MOSCOW -- Alternately pugnacious and conciliatory, with his customary swagger and salty language, President Vladimir Putin held forth on a broad array of topics in his traditional year-end news conference on Thursday, even throwing in a glowing assessment of Donald Trump.
Putin drew applause from the crowd of journalists when he lashed out at Turkey for having shot down a Russian bomber, daring the Turks to try it again with Russia's advanced air defense system in place and surmising that perhaps the Turks "wanted to lick the Americans in one place."
Yet he praised the efforts of Secretary of State John Kerry to find a political solution to the war in Syria and admitted that there were Russian personnel in Ukraine, although no regular soldiers.
In the wide-ranging, more than three-hour event, Putin offered rare hints about his closely guarded family life, saying his two grown daughters were living in Russia and "taking the first steps of their careers."
Not surprisingly, he threw in a few curve balls. He rose to the defense of Sepp Blatter, the embattled president of soccer's world governing body, FIFA, who is under criminal investigation for corruption, saying Blatter should be awarded the Nobel Peace Prize.
And he even inserted himself into the Republican primary contest in the United States, speaking highly of Trump in remarks after the news conference ended. "There is no doubt that he is a very bright and talented man," the Russian leader said. "It is not our business to assess his merits; that is up to the U.S. voters. But he is an absolute leader of the presidential race."
Beneath the pyrotechnics, Putin seemed most concerned with driving home the point to his domestic audience that Russia's battered economy had bottomed out, an indication that Russia's recession had his full attention.
Peppered with dozens of questions, Putin lingered, as he did at last year's session, on those that allowed him to reassure Russians that their living standards were not imperiled.
He went out of his way, in several answers, to say that Russia's economy had hit bottom this year, and that it was now bouncing back — though independent economists and even Russia's central bank, in a report released this month, have contested that view.

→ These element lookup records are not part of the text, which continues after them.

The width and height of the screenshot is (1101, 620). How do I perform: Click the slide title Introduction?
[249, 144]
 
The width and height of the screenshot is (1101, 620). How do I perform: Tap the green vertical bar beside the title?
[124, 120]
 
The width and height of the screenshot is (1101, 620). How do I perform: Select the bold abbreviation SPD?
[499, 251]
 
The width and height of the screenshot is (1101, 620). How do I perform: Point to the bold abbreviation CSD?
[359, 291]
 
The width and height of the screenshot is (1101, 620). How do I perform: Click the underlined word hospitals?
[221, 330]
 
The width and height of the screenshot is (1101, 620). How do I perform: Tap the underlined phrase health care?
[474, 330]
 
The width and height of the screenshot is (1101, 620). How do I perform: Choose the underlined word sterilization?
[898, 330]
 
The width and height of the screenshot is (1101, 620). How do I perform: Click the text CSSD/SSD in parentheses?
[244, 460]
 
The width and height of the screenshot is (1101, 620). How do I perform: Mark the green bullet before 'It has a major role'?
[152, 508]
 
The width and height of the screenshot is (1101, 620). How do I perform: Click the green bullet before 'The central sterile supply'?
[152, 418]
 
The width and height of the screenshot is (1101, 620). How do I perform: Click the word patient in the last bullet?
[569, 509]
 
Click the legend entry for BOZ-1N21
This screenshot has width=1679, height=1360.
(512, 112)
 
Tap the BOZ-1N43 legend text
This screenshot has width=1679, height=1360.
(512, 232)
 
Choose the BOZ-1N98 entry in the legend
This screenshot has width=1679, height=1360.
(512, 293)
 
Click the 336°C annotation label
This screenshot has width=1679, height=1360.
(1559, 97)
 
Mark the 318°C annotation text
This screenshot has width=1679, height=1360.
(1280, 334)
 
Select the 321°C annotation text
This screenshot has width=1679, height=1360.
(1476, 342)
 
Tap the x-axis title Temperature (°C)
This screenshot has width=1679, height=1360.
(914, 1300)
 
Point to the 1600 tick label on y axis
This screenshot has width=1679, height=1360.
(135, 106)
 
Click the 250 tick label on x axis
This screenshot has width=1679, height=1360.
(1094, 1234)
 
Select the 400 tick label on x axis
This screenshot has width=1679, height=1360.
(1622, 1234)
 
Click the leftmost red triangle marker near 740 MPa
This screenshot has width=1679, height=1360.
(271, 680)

The gross domestic product, a broad measure of the economy's health, is projected to fall 3.7 percent this year but will grow by 0.7 percent next year, Putin said. It would pick up more in following years, he added.
Real incomes, he conceded, are falling, but other indications of social well-being, such as the birthrate, are up, he said.
Putin backpedaled on his prediction a year ago that Russia would pull out of its current slump within two years, and blamed the tumble in oil prices. "After this fall in prices in energy resources, all the indicators slipped," he said.
Despite the recession, Putin's popularity remains extraordinarily high, with support above 80 percent in some polls. While the economy is biting at home, even as Putin pursues a swaggering foreign policy, the hardship has not yet translated into widespread political discontent.
Surveys and the answers to questions posed to focus groups show that the pillars of Putin's popularity shifted in early 2014, just before the current downturn. Russians now say they admire Putin more for a role as a "protector" from external threats than for the role of "provider," a study by an influential Russian sociologist, Mikhail E. Dmitriyev, concluded this year.
Putin also offered positive signals for a round of talks on a Syrian peace plan scheduled to take place in New York on Friday, saying he could largely support the U.S. plan described by Kerry in their meeting this week in Moscow.
Russia under Putin has deployed its military in several countries, and at one point on Thursday the president suffered a slip of the tongue in answering a question about Georgia, where Russia fought a war in 2008 and later recognized two separatist regions.
"Concerning the territorial integrity of Ukraine, ah, excuse me, of Georgia … " he said, going on to say that the breakup of Georgia was the fault of that country's former leaders, not of Russia.
Speaking of his daughters, he said that they "have never lived in the limelight" but that they speak three European languages that they use "in their daily work." He did not directly deny reports published this year that his older daughter runs a program at Moscow State University.
Ivan Nechepurenko contributed reporting.